Given these benefits, could stone toolmaking be a behavior more common in our evolutionary history than we thought, and not something that only emerged with our genus? Chimpanzees use stone tools to crack open nuts and even make wooden spears to hunt smaller primates called bush babies, suggesting that the capacity to make and use tools is rooted deep in our evolutionary history. Still, chimpanzees don’t use tools to make other tools, as early humans did when they created the first stone knives. They also don’t eat animals larger than themselves; their favorite prey are colobus monkeys, which are much smaller than they are. The earliest butchery marks are on the bones of extinct animals that were similar to today’s wildebeests and zebras, which were much bigger than the Australopithecus individuals having them for dinner.
Read more from the archives: “Raw Deal.”
So, what does all this tell us about the idea that Homo was the first maker of stone tools?

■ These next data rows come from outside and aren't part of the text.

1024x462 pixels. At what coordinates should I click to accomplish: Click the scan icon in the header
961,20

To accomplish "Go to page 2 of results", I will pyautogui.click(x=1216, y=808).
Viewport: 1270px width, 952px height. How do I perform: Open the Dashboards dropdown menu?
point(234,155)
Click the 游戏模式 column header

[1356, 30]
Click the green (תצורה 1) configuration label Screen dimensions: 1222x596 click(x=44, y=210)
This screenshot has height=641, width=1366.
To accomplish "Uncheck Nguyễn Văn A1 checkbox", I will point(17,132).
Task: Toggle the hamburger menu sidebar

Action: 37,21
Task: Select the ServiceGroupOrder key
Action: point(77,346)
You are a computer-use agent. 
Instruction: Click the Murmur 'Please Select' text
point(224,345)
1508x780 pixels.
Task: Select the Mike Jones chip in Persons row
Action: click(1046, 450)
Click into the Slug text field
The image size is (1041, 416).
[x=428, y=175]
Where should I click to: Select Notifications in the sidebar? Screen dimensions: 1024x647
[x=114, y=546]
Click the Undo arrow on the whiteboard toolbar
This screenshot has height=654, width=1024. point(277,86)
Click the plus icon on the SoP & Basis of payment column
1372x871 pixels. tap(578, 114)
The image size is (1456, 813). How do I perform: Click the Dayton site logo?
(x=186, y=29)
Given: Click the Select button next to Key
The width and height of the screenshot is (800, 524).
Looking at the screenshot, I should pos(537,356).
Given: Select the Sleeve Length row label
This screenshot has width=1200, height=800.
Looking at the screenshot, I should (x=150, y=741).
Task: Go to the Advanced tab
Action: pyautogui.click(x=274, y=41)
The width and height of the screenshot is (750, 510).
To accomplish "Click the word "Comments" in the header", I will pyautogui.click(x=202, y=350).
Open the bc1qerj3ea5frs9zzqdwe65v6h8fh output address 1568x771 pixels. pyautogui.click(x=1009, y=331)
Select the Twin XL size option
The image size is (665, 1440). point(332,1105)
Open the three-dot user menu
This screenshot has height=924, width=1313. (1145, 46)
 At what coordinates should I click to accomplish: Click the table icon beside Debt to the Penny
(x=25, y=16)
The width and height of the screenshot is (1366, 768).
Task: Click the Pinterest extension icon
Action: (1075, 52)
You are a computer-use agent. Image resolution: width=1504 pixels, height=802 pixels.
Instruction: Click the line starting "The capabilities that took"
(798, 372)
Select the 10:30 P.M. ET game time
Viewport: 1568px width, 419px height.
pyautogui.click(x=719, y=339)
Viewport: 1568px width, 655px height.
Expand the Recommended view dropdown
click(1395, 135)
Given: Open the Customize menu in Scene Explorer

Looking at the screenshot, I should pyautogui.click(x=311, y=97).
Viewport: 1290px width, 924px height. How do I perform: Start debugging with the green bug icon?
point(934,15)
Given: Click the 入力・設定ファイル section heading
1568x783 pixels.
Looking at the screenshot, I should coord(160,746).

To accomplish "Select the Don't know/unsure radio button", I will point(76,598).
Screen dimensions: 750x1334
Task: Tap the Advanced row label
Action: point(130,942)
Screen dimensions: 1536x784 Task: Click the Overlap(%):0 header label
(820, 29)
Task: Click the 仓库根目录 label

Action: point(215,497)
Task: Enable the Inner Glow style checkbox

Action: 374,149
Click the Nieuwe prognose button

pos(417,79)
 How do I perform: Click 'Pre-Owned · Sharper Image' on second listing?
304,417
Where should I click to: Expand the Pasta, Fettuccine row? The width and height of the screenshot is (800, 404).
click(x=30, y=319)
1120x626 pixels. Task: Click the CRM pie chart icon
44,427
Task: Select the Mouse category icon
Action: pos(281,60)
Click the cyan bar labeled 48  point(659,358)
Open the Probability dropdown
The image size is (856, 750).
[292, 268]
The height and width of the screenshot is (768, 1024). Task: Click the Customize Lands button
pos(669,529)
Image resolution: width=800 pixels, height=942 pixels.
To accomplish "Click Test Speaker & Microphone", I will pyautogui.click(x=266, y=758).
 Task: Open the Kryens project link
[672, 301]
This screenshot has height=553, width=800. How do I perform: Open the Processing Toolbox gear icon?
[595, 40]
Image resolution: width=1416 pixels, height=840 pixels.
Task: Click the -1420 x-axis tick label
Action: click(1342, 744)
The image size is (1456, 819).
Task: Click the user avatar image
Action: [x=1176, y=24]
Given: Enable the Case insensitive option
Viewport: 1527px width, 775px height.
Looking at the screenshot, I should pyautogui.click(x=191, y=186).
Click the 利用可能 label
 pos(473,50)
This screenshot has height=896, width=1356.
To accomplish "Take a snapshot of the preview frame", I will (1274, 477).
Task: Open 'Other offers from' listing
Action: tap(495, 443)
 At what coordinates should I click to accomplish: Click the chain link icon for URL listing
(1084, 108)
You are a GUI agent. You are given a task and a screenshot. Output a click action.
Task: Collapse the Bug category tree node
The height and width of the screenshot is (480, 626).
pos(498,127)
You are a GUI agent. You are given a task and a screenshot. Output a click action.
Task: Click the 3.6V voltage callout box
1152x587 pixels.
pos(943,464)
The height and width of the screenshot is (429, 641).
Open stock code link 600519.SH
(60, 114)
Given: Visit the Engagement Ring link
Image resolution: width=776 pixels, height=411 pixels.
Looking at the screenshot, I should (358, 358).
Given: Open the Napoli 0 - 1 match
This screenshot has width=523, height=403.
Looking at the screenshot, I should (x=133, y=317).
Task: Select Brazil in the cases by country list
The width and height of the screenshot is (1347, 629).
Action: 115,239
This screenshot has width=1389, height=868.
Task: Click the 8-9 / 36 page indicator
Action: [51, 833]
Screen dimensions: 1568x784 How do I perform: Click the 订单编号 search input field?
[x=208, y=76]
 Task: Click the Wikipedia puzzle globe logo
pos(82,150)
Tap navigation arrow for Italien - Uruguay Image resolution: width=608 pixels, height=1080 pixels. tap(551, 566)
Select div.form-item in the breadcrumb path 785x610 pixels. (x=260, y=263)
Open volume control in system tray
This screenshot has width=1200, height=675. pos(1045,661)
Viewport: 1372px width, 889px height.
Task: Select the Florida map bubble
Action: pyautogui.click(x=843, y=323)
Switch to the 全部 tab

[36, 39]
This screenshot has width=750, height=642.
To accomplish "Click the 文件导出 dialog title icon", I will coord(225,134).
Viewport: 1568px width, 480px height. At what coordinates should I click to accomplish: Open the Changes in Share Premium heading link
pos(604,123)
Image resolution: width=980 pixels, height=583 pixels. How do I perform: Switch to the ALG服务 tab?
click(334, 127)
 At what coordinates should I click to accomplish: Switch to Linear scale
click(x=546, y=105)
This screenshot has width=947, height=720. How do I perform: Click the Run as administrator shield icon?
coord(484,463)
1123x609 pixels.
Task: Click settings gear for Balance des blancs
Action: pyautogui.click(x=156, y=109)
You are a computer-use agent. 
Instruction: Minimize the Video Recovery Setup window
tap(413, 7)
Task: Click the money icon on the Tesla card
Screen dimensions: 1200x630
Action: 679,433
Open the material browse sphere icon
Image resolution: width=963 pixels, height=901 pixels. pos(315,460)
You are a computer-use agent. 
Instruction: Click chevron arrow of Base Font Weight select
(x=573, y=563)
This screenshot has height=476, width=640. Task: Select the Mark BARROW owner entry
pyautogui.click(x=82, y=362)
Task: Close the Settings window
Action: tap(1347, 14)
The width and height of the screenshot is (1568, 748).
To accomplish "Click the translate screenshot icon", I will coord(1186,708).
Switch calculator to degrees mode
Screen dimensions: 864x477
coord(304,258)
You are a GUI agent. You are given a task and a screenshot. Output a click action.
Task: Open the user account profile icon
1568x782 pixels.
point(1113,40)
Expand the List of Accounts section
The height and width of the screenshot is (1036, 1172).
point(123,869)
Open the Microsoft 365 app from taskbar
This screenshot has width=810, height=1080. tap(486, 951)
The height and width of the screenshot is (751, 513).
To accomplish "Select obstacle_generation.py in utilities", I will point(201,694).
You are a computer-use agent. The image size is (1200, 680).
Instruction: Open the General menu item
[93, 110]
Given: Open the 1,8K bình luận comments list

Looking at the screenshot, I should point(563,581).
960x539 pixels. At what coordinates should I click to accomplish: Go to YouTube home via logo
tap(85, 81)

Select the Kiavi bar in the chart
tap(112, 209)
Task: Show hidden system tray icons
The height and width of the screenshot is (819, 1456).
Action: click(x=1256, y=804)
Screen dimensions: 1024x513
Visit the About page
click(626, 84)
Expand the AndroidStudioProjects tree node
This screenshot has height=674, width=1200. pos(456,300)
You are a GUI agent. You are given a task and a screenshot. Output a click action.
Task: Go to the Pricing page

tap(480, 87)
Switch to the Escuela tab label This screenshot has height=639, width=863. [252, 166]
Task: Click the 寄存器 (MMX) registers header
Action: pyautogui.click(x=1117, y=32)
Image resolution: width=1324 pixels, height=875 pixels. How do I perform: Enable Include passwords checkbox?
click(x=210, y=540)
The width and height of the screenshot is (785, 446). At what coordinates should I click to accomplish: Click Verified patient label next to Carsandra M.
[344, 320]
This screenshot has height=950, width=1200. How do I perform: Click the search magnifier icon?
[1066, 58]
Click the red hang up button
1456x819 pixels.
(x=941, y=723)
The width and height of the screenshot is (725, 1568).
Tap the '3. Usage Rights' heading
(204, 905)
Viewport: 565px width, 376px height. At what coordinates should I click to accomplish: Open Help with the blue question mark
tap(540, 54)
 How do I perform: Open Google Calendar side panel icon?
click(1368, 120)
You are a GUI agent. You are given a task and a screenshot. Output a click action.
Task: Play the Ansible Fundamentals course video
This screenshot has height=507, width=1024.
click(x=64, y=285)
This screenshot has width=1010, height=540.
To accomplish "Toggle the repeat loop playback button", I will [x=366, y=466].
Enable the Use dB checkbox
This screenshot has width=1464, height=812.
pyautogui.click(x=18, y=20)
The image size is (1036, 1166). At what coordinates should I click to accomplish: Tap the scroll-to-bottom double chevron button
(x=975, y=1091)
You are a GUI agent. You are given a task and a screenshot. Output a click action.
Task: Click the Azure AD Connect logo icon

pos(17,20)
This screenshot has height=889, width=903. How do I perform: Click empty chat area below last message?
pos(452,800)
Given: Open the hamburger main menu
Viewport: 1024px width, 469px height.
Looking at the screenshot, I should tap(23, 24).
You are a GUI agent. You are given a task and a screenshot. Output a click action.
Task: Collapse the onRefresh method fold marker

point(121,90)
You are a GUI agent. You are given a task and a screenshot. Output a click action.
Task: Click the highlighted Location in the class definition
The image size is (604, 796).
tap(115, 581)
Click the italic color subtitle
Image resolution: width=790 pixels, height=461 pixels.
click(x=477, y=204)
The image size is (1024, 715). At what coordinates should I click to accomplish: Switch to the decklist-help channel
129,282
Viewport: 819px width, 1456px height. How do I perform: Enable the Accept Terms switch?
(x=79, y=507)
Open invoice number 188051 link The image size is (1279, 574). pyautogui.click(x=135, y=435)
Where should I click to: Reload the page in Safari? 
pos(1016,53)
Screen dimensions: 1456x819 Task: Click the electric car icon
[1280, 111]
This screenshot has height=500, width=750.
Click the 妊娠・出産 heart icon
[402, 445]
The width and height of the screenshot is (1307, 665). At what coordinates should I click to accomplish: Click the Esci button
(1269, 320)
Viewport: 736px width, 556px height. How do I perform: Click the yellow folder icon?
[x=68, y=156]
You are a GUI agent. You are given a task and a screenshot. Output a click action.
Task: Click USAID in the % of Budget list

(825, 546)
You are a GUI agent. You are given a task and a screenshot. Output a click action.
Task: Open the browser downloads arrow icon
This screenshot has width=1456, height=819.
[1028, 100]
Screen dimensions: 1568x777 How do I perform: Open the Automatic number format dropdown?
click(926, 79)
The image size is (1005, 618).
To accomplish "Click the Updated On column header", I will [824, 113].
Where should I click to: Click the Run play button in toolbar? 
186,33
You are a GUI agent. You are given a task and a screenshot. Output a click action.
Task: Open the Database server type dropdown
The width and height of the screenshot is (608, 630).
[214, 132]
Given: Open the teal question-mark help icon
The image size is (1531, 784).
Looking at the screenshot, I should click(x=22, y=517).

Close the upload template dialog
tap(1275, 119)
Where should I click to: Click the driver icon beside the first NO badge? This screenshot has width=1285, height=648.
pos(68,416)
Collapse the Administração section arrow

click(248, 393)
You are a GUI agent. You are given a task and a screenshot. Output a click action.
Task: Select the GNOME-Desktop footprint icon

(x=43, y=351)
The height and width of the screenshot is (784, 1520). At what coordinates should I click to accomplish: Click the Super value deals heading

Scientists construct hypotheses based on available evidence and then test those hypotheses by gathering additional evidence. The long-standing hypothesis that only our genus was capable of making and/or using stone tools to butcher large animals seems to have been refuted by the recent finds of stone tools at Lomekwi and butchered bones at Dikika—at least for now—since the oldest Homo fossils are half a million years younger than the tools and butchered bones. Perhaps continued field research in sediments dating to around 3.0–3.5 million years ago will turn up Homo fossils, and then the hypothesis will again be supported. (The absence of Homo fossils from this time period is not necessarily evidence of their absence.)
Bernard Wood of George Washington University says that “a convincing hypothesis for the origin of Homo remains elusive,” and argues that Homo habilis should be classified neither as Homo or Australopithecus, but in its own genus. A recent review of the evolution of early Homo suggests that anatomical, physiological, and behavioral traits long held to define our genus did not arise in a single integrated package, but instead emerged over about a million years in three distinct lineages, with some traits evolving earlier and some later. In any case, it has become clear with more evidence that the origin of our genus remains murky, and that Homo may not have been the earliest toolmaker and meat eater in our family tree.